26 de Janeiro / A Lavoura de Luiz Fernando Carvalho
Vinte e seis
A primeira parte do diálogo entre filho e pai, dentro da Lavoura Arcaica de Luiz Fernando Carvalho. Muito forte!
“
– Para que as pessoas se entendam é preciso que ponham ordem nas suas ideias: palavra com palavra.
– Toda ordem traz uma semente de desordem, e a clareza uma semente de obscuridade. Não é por outro motivo que falo como falo. Eu poderia ser claro e dizer, por exemplo, que nunca, até o instante em que decidi o contrário, tinha pensado em deixar a casa. Eu poderia ser claro e dizer ainda que nunca, nem antes e nem depois de ter partido eu pensei que pudesse encontrar fora o que não me davam aqui dentro.
– E o que é que não te davam aqui dentro?
– Queria o meu lugar na mesa da família.
– Foi então por isso que você nos abandonou? Porque não te dávamos um lugar à mesa da família?
– Jamais os abandonei, pai. Tudo o que eu quis ao deixar a casa foi poupar-lhes o olho torpe à custa de minhas próprias vísceras.
– O pão, contudo, sempre esteve à mesa, e nunca ninguém te negou o direito de sentar-se com a família; ao contrário, era o desejo de todos que você nunca estivesse ausente na hora de repartir o pão.
– Não falo desse alimento. Participar só da divisão desse pão pode ser em certos casos simplesmente uma crueldade; seu consumo só prestaria para alongar minha fome.
– Do que você está falando?
– Não importa?
– Você blasfema!
– Não, pai, eu não blasfemo. Pela primeira vez na vida eu falo como um santo.
– Você está enfermo, meu filho. Uns poucos dias de trabalho ao lado dos teus irmãos hão de quebrar o orgulho da tua palavra, te devolvendo depressa a saúde de que você precisa.
– Não me interesso pela saúde de que o senhor fala. Existe nela uma semente de enfermidade, assim como na minha doença existe uma poderosa semente de saúde.
– Esqueça teus caprichos, meu filho. Não há proveito em atrapalhar nossas ideias. Não afaste teu pai da discussão dos teus problemas.
– Não acredito na discussão dos meus problemas. Não acredito mais em troca de pontos de vista.

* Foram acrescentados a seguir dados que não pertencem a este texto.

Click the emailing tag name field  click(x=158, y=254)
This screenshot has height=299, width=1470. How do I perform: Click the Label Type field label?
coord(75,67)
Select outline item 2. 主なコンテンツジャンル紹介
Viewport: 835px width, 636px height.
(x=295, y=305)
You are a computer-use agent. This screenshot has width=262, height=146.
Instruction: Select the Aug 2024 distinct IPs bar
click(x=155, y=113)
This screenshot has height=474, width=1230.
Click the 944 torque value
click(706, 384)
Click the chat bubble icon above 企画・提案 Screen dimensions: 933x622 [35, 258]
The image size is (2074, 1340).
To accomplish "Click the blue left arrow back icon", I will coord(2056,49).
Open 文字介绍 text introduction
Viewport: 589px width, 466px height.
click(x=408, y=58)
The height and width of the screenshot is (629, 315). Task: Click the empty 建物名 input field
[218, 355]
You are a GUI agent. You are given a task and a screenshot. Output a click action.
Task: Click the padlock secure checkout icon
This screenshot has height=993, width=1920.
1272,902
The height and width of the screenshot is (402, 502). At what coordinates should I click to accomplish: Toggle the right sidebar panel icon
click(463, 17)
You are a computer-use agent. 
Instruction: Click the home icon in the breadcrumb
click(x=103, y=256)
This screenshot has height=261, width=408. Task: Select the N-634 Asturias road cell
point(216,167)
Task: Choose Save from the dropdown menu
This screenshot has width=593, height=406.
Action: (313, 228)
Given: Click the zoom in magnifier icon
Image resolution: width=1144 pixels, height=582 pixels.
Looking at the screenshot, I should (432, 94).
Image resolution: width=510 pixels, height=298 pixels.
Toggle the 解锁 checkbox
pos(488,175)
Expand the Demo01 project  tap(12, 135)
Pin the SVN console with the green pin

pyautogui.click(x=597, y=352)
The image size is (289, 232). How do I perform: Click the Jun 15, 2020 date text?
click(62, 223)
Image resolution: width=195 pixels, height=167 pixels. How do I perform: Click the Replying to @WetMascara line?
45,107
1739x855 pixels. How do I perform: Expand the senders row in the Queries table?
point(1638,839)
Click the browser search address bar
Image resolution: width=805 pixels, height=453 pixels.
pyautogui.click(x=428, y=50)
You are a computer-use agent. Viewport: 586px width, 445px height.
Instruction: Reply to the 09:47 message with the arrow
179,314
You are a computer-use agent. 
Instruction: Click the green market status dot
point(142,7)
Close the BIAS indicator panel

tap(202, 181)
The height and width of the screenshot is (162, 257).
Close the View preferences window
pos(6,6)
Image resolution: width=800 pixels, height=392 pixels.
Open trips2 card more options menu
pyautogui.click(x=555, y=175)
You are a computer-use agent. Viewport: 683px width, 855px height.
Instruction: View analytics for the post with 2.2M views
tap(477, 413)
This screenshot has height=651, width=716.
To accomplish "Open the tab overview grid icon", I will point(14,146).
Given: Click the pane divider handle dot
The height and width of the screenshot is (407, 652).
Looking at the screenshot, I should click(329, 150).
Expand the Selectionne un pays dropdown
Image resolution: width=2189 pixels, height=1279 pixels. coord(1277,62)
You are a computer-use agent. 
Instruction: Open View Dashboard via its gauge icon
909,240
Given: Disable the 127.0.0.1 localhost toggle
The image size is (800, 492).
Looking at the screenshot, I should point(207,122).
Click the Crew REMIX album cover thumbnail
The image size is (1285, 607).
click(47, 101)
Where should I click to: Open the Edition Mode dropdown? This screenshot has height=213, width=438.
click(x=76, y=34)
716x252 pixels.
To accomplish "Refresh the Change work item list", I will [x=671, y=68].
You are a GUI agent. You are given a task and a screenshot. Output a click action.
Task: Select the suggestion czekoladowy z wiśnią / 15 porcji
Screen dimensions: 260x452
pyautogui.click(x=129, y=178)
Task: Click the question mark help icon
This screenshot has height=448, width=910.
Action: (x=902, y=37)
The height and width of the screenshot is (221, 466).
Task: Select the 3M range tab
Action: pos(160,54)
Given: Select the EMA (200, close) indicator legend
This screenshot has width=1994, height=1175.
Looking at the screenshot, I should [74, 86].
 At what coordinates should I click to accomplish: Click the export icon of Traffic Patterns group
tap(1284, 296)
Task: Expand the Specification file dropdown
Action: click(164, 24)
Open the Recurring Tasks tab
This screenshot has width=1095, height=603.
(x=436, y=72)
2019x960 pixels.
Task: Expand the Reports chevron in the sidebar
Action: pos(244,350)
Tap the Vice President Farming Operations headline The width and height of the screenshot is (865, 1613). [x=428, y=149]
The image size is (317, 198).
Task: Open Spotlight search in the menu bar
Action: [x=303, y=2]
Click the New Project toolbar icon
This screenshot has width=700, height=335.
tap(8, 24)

Estou convencido, pai, de que uma planta nunca enxerga a outra.
– Conversar é muito importante meu filho. Toda palavra, sim, é uma semente.
– Ainda que eu vivesse dez vidas, os resultados de um diálogo pra mim seriam sempre frutos tardios quando colhidos.
– É egoísmo próprio dos imaturos pensar só nos frutos quando se planta. A colheita não é melhor recompensa para quem semeia; já somos bastante gratificados pelo sentido das nossas vidas quando plantamos; já temos nossa recompensa só em fruir o tempo largo da gestação; já é um bem que transferimos se transferimos a espera para gerações futuras.
– Ninguém vive só de semear, pai.
– Claro que não, meu filho. Se outros hão de colher do que semeamos hoje, estamos colhendo por outro lado do que semearam antes de nós. É assim que o mundo caminha, é esta a corrente da vida.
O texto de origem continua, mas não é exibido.